Veronika Meduna (from Radio NZ’s Our Changing World) reflects on the New Zealand’s contribution to Antarctic science in a column for the Press.
Veronika is the author of Science on Ice: Discovering the Secrets of Antarctica, published by Auckland University Press, and will be in Christchurch for The Press Christchurch Writers Festival event The Big Chill on Friday.
An excerpt from the Press column (read in full here):
Antarctica a window into the past
First-time Antarctic visitors trying to describe their impressions often end up borrowing phrases from Antarctic heroes such as Scott and Shackleton – or they are completely lost for words. When I got my first brief aerial view of the Ice through the porthole of a C-130 Hercules, all I was able to produce was a muzzled shriek. Then, as I finally emerged from the cargo plane’s exit hatch, I was gasping silently, like a fish out of water.
The immensity of the icy landscape is hard to fathom. Space and distance are beyond comprehension. From the ice runway near Scott Base, the summit of steaming Mt Erebus looks like a day’s walk. Yet, it is 70km away and at 3794m surpasses any peak in New Zealand.

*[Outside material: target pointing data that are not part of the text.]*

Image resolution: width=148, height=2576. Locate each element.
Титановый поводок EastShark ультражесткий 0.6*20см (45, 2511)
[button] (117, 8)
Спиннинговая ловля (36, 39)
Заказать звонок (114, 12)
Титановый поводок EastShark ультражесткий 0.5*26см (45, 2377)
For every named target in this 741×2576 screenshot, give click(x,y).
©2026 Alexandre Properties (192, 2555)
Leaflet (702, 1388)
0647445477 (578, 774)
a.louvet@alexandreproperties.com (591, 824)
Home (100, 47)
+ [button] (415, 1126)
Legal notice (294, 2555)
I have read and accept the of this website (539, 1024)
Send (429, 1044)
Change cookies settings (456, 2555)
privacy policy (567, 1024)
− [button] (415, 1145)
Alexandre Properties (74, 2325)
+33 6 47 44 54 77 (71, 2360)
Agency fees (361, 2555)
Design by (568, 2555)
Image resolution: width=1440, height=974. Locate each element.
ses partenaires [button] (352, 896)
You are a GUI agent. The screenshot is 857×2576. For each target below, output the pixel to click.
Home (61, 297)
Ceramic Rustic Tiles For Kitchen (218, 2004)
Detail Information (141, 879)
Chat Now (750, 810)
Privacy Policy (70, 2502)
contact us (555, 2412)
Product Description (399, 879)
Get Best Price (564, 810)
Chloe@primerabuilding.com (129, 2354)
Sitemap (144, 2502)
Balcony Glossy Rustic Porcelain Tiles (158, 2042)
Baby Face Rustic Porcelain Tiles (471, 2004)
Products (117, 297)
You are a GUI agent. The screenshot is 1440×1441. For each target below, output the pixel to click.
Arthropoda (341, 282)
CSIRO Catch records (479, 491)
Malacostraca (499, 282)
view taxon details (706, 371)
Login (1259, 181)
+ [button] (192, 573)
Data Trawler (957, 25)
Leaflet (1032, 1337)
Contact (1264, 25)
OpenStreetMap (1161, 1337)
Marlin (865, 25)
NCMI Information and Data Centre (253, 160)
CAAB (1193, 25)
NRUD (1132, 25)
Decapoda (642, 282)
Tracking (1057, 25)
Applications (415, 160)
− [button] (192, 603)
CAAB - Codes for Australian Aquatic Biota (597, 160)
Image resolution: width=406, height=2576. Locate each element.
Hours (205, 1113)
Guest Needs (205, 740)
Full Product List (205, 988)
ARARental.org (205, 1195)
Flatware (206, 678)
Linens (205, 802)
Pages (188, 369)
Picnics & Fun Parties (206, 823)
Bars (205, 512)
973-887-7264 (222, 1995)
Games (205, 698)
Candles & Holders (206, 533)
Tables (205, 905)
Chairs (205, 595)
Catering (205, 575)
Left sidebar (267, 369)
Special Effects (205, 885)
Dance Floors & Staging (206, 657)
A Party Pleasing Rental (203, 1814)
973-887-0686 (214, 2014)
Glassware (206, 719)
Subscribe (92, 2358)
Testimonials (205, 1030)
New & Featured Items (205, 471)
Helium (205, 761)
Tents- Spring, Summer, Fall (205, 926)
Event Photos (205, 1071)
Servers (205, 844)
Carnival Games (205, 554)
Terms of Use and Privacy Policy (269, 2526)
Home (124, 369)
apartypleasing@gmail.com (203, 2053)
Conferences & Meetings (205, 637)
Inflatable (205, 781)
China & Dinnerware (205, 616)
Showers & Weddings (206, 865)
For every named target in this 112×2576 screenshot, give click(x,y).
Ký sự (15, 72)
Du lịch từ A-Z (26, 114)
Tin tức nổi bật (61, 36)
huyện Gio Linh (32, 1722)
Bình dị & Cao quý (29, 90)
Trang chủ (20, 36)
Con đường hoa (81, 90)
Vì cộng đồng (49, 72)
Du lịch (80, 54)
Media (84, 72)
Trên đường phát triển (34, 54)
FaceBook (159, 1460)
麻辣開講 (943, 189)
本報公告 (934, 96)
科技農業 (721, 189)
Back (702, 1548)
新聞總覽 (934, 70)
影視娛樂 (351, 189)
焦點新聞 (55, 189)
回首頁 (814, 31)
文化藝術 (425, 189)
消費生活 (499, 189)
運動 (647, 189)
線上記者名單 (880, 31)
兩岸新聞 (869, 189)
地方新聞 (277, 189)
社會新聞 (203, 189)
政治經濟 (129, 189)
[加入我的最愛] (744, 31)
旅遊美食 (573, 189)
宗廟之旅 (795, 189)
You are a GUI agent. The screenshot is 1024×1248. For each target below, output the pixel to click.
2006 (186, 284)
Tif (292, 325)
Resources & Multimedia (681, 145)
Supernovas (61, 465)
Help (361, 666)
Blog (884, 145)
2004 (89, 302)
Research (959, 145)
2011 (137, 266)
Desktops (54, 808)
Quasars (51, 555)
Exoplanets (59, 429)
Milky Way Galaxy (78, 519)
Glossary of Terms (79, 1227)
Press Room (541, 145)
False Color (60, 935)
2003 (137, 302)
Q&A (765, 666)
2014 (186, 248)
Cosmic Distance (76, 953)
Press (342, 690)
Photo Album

The reason for this distorted perception is the crisp, clear air and a lack of familiar reference points in the landscape.
A thick blanket of ice rises to more than 4000 metres above sea level, buries towering mountain peaks and smooths the contours of the underlying ranges. It also conceals our planet’s best- kept archive of past climate conditions, stretching back millions of years far beyond the earliest stirrings of human evolution or even the demise of the dinosaurs.